DATA UNDER STUDY:

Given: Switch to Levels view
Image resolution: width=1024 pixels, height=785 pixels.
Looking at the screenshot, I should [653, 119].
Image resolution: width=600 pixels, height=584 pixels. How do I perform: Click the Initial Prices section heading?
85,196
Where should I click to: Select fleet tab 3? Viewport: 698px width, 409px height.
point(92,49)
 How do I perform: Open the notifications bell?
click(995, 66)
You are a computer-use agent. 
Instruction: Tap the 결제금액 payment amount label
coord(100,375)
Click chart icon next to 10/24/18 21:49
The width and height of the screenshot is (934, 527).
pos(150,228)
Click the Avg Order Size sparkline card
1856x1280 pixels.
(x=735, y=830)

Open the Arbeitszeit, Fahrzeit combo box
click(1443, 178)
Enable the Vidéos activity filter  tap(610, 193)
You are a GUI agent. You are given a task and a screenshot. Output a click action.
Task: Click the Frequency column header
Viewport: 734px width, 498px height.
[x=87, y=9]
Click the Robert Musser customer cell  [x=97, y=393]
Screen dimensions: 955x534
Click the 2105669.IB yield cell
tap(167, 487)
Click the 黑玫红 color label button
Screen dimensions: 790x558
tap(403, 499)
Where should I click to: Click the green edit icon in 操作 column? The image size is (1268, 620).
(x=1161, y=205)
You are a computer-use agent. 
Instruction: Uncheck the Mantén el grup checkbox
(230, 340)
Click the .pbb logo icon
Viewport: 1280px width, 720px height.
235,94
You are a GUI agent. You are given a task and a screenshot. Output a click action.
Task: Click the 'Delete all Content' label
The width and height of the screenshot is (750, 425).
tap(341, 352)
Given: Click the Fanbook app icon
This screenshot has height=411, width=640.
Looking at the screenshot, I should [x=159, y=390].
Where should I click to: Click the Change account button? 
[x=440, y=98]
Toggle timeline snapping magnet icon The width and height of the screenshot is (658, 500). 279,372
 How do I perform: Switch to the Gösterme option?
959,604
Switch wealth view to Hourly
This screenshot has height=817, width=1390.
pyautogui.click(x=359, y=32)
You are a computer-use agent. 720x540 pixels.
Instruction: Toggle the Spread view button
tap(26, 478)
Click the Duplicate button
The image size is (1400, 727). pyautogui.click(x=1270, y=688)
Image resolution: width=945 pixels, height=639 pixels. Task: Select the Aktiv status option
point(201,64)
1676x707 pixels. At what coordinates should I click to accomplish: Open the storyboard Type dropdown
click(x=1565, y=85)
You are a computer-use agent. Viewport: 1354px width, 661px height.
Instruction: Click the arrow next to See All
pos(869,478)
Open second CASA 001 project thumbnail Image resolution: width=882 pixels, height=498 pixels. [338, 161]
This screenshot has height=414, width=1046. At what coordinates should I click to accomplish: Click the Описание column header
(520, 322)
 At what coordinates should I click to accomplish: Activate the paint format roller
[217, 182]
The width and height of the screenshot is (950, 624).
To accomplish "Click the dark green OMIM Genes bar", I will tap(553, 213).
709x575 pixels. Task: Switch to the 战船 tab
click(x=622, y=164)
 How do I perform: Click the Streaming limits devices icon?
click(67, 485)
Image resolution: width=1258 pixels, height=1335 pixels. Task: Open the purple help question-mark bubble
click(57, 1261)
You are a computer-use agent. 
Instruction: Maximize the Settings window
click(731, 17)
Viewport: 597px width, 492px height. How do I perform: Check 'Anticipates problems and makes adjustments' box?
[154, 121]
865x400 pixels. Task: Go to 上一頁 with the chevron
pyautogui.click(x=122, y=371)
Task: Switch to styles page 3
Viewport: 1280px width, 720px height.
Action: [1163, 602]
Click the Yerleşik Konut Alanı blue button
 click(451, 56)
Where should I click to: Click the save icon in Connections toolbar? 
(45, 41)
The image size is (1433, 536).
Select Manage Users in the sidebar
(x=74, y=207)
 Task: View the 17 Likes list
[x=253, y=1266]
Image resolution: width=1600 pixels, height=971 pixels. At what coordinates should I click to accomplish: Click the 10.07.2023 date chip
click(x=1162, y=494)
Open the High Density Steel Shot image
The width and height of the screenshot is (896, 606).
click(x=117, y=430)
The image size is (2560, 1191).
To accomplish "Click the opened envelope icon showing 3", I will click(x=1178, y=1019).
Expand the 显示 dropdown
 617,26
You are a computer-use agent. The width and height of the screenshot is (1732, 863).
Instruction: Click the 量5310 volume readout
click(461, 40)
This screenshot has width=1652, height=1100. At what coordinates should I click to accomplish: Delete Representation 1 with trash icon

EXERCISE INSTRUCTIONS:
For each entry above, write out an exact copy.

ANSWER BOX:
Given: Switch to Levels view
Image resolution: width=1024 pixels, height=785 pixels.
Looking at the screenshot, I should [653, 119].
Image resolution: width=600 pixels, height=584 pixels. How do I perform: Click the Initial Prices section heading?
85,196
Where should I click to: Select fleet tab 3? Viewport: 698px width, 409px height.
point(92,49)
 How do I perform: Open the notifications bell?
click(995, 66)
You are a computer-use agent. 
Instruction: Tap the 결제금액 payment amount label
coord(100,375)
Click chart icon next to 10/24/18 21:49
The width and height of the screenshot is (934, 527).
pos(150,228)
Click the Avg Order Size sparkline card
1856x1280 pixels.
(x=735, y=830)

Open the Arbeitszeit, Fahrzeit combo box
click(1443, 178)
Enable the Vidéos activity filter  tap(610, 193)
You are a GUI agent. You are given a task and a screenshot. Output a click action.
Task: Click the Frequency column header
Viewport: 734px width, 498px height.
[x=87, y=9]
Click the Robert Musser customer cell  [x=97, y=393]
Screen dimensions: 955x534
Click the 2105669.IB yield cell
tap(167, 487)
Click the 黑玫红 color label button
Screen dimensions: 790x558
tap(403, 499)
Where should I click to: Click the green edit icon in 操作 column? The image size is (1268, 620).
(x=1161, y=205)
You are a computer-use agent. 
Instruction: Uncheck the Mantén el grup checkbox
(230, 340)
Click the .pbb logo icon
Viewport: 1280px width, 720px height.
235,94
You are a GUI agent. You are given a task and a screenshot. Output a click action.
Task: Click the 'Delete all Content' label
The width and height of the screenshot is (750, 425).
tap(341, 352)
Given: Click the Fanbook app icon
This screenshot has height=411, width=640.
Looking at the screenshot, I should [x=159, y=390].
Where should I click to: Click the Change account button? 
[x=440, y=98]
Toggle timeline snapping magnet icon The width and height of the screenshot is (658, 500). 279,372
 How do I perform: Switch to the Gösterme option?
959,604
Switch wealth view to Hourly
This screenshot has height=817, width=1390.
pyautogui.click(x=359, y=32)
You are a computer-use agent. 720x540 pixels.
Instruction: Toggle the Spread view button
tap(26, 478)
Click the Duplicate button
The image size is (1400, 727). pyautogui.click(x=1270, y=688)
Image resolution: width=945 pixels, height=639 pixels. Task: Select the Aktiv status option
point(201,64)
1676x707 pixels. At what coordinates should I click to accomplish: Open the storyboard Type dropdown
click(x=1565, y=85)
You are a computer-use agent. Viewport: 1354px width, 661px height.
Instruction: Click the arrow next to See All
pos(869,478)
Open second CASA 001 project thumbnail Image resolution: width=882 pixels, height=498 pixels. [338, 161]
This screenshot has height=414, width=1046. At what coordinates should I click to accomplish: Click the Описание column header
(520, 322)
 At what coordinates should I click to accomplish: Activate the paint format roller
[217, 182]
The width and height of the screenshot is (950, 624).
To accomplish "Click the dark green OMIM Genes bar", I will tap(553, 213).
709x575 pixels. Task: Switch to the 战船 tab
click(x=622, y=164)
 How do I perform: Click the Streaming limits devices icon?
click(67, 485)
Image resolution: width=1258 pixels, height=1335 pixels. Task: Open the purple help question-mark bubble
click(57, 1261)
You are a computer-use agent. 
Instruction: Maximize the Settings window
click(731, 17)
Viewport: 597px width, 492px height. How do I perform: Check 'Anticipates problems and makes adjustments' box?
[154, 121]
865x400 pixels. Task: Go to 上一頁 with the chevron
pyautogui.click(x=122, y=371)
Task: Switch to styles page 3
Viewport: 1280px width, 720px height.
Action: [1163, 602]
Click the Yerleşik Konut Alanı blue button
 click(451, 56)
Where should I click to: Click the save icon in Connections toolbar? 
(45, 41)
The image size is (1433, 536).
Select Manage Users in the sidebar
(x=74, y=207)
 Task: View the 17 Likes list
[x=253, y=1266]
Image resolution: width=1600 pixels, height=971 pixels. At what coordinates should I click to accomplish: Click the 10.07.2023 date chip
click(x=1162, y=494)
Open the High Density Steel Shot image
The width and height of the screenshot is (896, 606).
click(x=117, y=430)
The image size is (2560, 1191).
To accomplish "Click the opened envelope icon showing 3", I will click(x=1178, y=1019).
Expand the 显示 dropdown
 617,26
You are a computer-use agent. The width and height of the screenshot is (1732, 863).
Instruction: Click the 量5310 volume readout
click(461, 40)
This screenshot has width=1652, height=1100. At what coordinates should I click to accomplish: Delete Representation 1 with trash icon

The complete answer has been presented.